*** Opening of Excerpted records ***

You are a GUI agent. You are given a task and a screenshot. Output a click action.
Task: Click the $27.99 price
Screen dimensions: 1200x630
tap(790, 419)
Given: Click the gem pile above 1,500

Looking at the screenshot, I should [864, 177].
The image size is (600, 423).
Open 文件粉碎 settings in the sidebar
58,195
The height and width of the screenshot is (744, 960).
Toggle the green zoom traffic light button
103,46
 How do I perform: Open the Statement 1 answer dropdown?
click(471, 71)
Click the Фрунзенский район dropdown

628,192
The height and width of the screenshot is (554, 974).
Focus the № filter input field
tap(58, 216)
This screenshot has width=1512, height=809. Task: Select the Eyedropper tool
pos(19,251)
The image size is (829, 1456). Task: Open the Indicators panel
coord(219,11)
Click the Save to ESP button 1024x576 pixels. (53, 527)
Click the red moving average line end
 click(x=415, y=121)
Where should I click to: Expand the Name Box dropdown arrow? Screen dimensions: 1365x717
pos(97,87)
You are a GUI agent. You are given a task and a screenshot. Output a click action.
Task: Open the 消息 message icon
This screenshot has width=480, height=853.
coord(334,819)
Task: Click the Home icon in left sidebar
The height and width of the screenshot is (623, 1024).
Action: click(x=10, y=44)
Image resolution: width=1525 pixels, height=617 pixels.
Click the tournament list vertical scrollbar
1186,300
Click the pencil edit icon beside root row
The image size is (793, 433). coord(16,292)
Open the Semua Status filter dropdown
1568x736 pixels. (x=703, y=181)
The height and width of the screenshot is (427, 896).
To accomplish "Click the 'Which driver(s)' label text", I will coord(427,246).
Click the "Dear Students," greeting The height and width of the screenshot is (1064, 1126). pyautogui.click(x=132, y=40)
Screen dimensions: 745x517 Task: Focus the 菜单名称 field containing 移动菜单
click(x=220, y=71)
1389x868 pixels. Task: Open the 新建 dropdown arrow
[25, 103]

*** Close of Excerpted records ***

## Problem requirements:
Could you restate, word for word, the lines above from the one with "The height and width of the screenshot is (427, 896)." to the one with "1126). pyautogui.click(x=132, y=40)", both included?

## Reply to the exercise:
The height and width of the screenshot is (427, 896).
To accomplish "Click the 'Which driver(s)' label text", I will coord(427,246).
Click the "Dear Students," greeting The height and width of the screenshot is (1064, 1126). pyautogui.click(x=132, y=40)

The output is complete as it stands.